Many companies also struggle with the data side: collecting and supplying the data that an AI system needs to operate, and ensuring that it is accurate. Again, this speaks to the bigger investments required in digitisation.
Some of the main challenges for manufacturing companies with implementing AI at a scale from our research include:
- 40% → Technologies not mature
- 40% → Workforce lacks skills to implement and manage AI
- 36% → Uncertain of return on investment
- 33% → Data is not mature yet
- 32% → lack of transparency and trust
- 24% → Work councils and labour unions
- 22% → Regulatory hurdles in home & important markets
One element highlighted here, particularly around lack of trust, and labour unions, is that AI is typically misrepresented in the media as “replacing” workers, and taking jobs. Yes, there are efficiency gains to be made from automation, as there have been since the first industrial revolution. But we believe that Data and AI are at their most valuable when they are used to augment workers, enhancing their abilities and the products being manufactured.

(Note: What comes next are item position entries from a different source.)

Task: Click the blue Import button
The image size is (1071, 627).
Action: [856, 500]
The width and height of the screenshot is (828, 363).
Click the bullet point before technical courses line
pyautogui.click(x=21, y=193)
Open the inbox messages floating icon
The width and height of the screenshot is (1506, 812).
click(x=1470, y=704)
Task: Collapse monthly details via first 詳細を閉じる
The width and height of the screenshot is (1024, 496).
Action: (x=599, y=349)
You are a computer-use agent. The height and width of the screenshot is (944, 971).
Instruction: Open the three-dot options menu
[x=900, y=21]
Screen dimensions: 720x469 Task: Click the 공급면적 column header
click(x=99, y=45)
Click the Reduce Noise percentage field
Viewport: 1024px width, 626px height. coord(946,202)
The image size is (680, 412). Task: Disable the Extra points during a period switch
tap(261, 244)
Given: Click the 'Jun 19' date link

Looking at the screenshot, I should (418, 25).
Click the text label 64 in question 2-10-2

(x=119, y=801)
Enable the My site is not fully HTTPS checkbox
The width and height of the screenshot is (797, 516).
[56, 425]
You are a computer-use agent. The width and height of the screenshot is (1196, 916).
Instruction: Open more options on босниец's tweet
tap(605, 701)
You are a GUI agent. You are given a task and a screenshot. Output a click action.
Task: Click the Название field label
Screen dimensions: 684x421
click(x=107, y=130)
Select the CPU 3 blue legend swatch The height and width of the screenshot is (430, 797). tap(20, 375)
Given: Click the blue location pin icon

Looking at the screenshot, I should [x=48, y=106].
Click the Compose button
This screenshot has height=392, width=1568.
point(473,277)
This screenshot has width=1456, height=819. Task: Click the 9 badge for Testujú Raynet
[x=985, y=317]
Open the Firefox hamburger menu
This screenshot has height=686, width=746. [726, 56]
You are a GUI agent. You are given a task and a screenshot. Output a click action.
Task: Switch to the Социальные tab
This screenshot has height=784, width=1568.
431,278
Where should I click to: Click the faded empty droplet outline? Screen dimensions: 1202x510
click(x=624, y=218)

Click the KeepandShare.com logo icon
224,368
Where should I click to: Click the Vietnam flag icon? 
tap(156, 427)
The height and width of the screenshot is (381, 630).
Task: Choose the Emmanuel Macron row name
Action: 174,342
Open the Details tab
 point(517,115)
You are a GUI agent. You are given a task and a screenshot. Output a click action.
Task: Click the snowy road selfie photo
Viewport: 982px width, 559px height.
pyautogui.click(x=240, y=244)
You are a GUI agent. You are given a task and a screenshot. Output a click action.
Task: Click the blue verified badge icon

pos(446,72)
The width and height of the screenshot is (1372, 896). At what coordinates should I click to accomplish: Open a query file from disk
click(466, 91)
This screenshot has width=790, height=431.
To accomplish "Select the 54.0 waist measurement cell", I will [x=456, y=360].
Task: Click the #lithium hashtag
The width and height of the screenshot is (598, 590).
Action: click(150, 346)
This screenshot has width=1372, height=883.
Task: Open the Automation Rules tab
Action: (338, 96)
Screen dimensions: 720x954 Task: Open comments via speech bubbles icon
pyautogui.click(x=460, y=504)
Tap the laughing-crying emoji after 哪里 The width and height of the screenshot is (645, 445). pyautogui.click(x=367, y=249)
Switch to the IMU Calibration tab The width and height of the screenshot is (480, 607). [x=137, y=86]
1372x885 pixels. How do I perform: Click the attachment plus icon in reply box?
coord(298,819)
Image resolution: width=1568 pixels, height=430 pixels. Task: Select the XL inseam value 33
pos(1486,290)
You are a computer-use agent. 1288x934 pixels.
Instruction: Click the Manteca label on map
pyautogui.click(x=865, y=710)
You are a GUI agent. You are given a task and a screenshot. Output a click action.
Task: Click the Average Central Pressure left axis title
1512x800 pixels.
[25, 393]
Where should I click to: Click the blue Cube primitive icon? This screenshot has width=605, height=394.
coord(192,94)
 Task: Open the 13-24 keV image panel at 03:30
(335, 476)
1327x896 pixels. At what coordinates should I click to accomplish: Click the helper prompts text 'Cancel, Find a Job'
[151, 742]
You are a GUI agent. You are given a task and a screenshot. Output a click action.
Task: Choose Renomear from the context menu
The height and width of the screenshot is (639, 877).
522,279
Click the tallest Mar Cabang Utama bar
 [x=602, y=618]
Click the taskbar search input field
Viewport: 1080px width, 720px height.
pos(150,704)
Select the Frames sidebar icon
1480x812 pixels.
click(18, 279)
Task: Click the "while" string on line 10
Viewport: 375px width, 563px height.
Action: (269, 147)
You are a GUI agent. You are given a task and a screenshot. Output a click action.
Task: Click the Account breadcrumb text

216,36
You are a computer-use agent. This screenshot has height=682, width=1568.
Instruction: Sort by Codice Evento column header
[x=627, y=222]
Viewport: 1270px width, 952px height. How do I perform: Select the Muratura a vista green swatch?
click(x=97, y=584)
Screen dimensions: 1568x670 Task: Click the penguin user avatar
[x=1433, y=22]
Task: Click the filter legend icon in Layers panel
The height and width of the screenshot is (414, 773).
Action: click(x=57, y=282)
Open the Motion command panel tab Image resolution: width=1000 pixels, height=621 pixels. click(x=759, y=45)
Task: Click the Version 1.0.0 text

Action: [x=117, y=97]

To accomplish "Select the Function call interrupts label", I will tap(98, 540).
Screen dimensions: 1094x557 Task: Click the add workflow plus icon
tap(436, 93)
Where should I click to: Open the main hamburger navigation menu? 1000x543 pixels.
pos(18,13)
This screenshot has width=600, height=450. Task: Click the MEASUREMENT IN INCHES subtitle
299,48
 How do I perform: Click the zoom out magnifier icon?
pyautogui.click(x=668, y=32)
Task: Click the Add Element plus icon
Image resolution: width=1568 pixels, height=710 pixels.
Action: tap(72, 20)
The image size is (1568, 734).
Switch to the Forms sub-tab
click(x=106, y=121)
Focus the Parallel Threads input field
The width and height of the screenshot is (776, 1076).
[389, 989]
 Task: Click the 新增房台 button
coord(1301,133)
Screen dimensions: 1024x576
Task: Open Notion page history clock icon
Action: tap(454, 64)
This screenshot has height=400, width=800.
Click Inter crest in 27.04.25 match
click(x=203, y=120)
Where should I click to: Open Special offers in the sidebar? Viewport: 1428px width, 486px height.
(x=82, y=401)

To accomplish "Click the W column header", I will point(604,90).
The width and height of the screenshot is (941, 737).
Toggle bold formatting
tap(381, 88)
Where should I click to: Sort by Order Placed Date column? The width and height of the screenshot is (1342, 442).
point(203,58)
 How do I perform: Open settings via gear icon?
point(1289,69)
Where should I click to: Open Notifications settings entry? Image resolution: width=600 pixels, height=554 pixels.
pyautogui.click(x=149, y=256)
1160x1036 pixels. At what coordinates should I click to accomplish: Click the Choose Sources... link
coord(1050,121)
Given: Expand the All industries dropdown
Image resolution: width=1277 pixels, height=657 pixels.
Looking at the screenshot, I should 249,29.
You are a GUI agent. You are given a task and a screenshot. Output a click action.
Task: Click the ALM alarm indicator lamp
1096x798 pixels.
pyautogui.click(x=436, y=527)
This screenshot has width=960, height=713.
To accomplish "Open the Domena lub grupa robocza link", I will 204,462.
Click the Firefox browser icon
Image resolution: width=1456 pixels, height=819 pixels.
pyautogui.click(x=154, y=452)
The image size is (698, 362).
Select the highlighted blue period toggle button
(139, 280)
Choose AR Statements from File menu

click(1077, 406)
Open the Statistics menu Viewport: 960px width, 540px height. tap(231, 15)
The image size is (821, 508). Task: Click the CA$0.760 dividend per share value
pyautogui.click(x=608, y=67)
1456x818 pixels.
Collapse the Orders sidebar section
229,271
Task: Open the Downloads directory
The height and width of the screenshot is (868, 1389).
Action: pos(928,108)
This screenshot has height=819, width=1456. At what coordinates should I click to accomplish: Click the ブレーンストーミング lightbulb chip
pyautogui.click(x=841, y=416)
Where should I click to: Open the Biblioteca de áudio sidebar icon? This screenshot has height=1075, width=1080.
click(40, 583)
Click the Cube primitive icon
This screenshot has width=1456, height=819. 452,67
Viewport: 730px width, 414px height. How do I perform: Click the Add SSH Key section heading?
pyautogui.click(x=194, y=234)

Another challenge we’re starting to see emerge is cyberattacks increasingly targeting interconnected equipment and machinery in smart factories. PwC recently hosted a webcast, in cooperation with the National Association of Manufacturers in the US and Microsoft to discuss this.
What are the current trends in AI and Big Data in manufacturing?
- We see companies putting slightly more focus on adding AI solutions to core production processes such as the engineering, and assembly and quality testing
- Safety is of significant importance, with techniques adopted in protocol adherence capabilities (for example maintaining safe distance from specific machinery) being adopted in more every day scenarios for COVID-19 protocol adherence
- There is considerable interest in predictive maintenance for large machinery involved in manufacturing processes, and also supply-chain optimisation
What do you see happening in the AI and Big Data industry in manufacturing in the next 12-18 months?
Honestly, I think we’ll see a continuance of where we’ve already been going for the last 12- 18 months. AI and data are already being used in manufacturing but this use doesn’t get as much attention in the media as, say, healthcare, but the success stories are there, and they will continue as operations continue their digital journeys.